__EXERCISE BRIEF__
Say how many lines below have "Schwarz" in them, giving the number alone.
════════
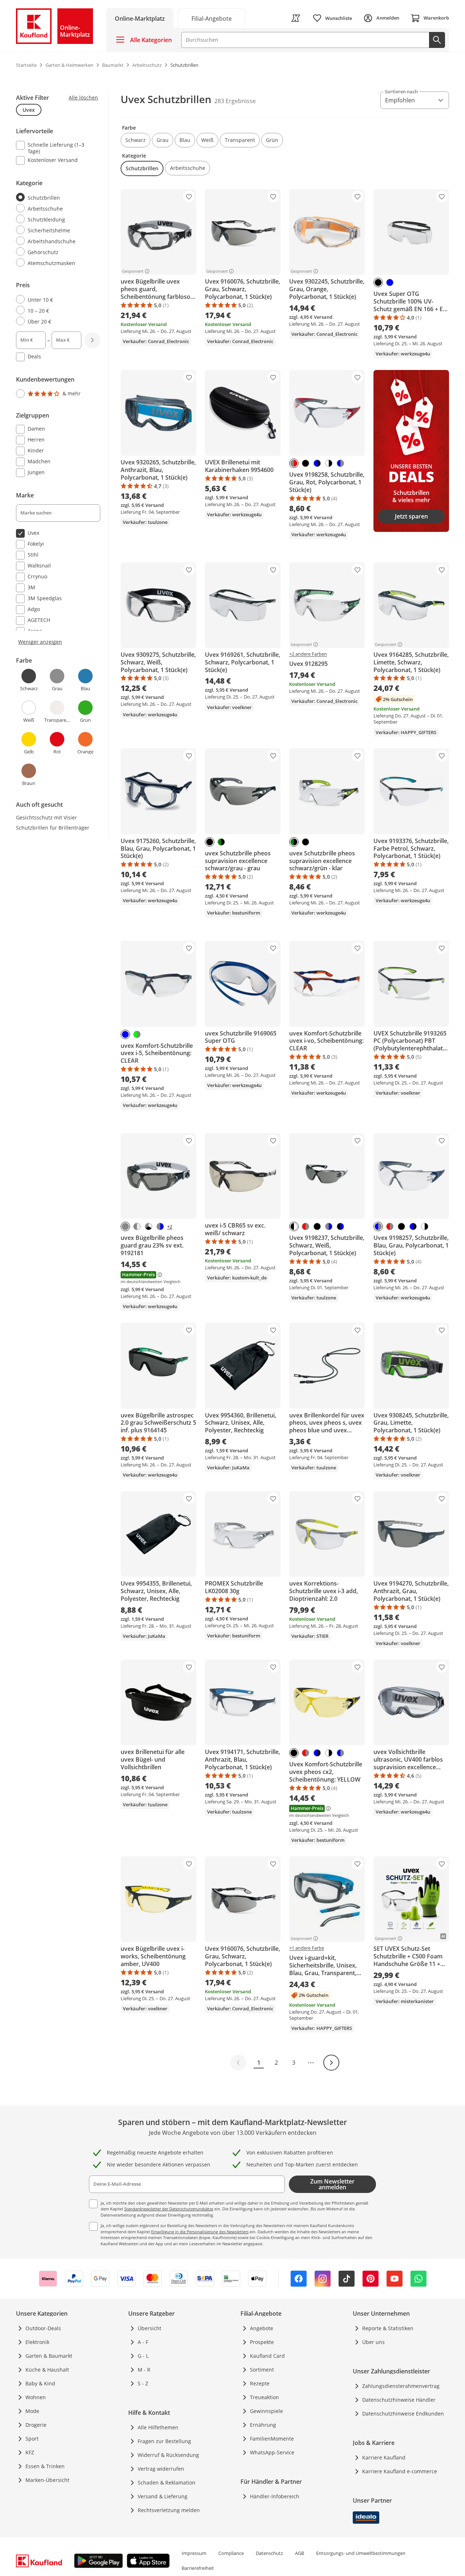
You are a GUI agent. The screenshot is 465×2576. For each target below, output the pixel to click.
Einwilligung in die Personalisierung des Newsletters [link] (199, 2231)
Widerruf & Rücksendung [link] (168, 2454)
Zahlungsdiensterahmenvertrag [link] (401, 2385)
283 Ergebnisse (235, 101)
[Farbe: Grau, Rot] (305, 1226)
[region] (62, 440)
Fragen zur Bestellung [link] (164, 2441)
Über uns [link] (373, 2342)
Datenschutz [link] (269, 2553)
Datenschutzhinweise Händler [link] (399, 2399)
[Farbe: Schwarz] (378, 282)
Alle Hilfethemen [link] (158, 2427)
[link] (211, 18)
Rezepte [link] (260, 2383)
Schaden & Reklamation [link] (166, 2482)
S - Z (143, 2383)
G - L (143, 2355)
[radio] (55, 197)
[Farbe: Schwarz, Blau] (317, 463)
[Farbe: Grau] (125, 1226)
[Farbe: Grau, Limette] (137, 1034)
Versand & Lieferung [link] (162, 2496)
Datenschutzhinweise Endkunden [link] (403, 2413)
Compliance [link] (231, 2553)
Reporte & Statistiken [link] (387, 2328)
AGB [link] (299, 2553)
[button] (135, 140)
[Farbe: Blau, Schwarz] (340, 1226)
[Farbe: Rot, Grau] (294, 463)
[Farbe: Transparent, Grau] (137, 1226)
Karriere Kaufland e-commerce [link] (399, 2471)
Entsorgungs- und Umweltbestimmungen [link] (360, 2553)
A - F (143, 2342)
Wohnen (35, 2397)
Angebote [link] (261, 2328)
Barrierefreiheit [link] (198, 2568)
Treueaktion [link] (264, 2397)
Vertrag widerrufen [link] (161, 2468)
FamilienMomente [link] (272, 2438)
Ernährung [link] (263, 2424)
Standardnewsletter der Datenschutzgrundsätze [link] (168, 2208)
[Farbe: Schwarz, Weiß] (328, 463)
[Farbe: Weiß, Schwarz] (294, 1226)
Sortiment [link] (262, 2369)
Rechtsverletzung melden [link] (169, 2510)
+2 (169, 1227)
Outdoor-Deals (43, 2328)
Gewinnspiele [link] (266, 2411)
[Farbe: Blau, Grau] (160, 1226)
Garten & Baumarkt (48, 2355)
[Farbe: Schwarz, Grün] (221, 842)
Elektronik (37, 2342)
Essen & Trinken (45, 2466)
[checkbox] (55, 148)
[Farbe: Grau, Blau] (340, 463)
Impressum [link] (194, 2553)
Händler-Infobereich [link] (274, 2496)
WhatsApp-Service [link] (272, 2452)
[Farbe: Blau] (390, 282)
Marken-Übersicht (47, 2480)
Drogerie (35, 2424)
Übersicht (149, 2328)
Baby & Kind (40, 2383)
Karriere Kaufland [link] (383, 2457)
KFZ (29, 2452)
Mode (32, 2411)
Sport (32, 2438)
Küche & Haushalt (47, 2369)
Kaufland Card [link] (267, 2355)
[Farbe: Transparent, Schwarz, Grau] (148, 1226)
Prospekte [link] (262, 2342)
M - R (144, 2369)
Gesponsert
════════
__REPLY TO THE TASK__
7